L’Italia dei Valori si scaglia contro gli sprechi, Giorgio Costa chiede il rispetto dei referendum sull’acqua, Andrea Carannante vuole un triangolo verde fra Golf, Chiesa di Sant’Anna ed area Ronco.

“A Rapallo esiste un certo clientelismo da debellare: è la meritocrazia che deve vincere”. Lo afferma il candidato Giorgio Costa, spiegando perché nella sua coalizione figuri anche l’Italia dei Valori. Il partito di Di Pietro evidenzia alcuni sprechi che si sono verificati a Rapallo, primo fra tutti i 120.000 euro annui pagati dal Comune per l’affitto dell’ex Cinema Italia, desolatamente inutilizzato. Ma tra le spese superflue cita anche il ponte intelligente di Piazza Cile, il costo del portavoce del sindaco e i project financing cancellati della piscina e della pista di Via Laggiaro. L’Italia dei Valori annuncia la volontà di puntare sul turismo nautico e sul recupero dei beni culturali lasciati in stato di abbandono e propone un regolamento che impedisca ai consiglieri di ricandidarsi dopo due mandati consecutivi.

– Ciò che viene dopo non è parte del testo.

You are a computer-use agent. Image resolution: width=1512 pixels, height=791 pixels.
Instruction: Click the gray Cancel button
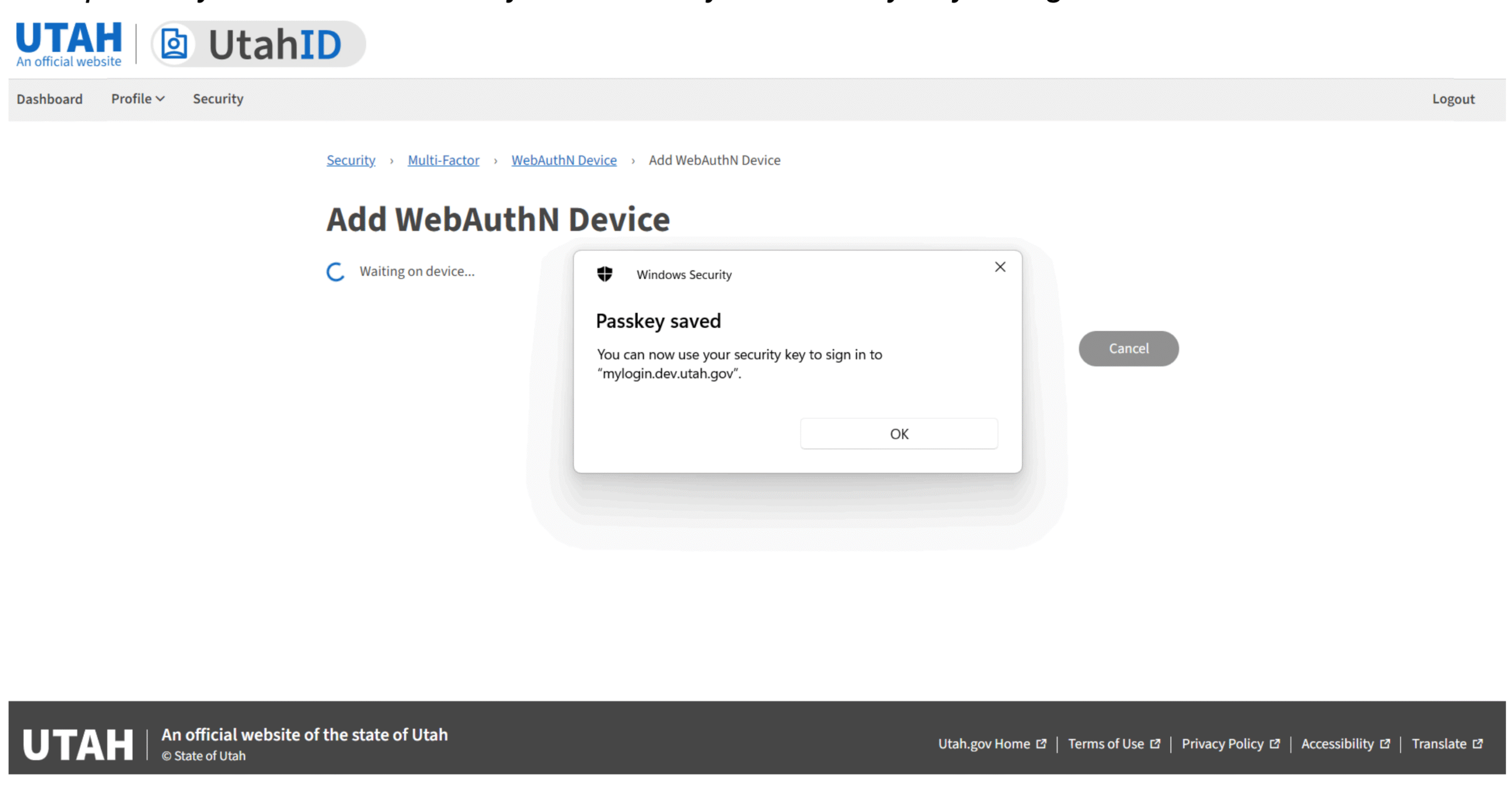[1128, 348]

Giorgio Costa intanto ha presentato un’interrogazione con la quale chiede all’amministrazione comunale di attivarsi per il rispetto del referendum sull’acqua e qundi l’eliminazione dalla tariffa della remunerazione del capitale investito.
Andrea Carannante del Partito Comunista dei Lavoratori, invece, propone che la porzione di città fra il golf, la nuova Chiesa di Sant’Anna e l’area Ronco, dove dovrebbe sorgere il depuratore, diventi un triangolo verde da tutelare, un luogo di svago e benessere al servizio della città.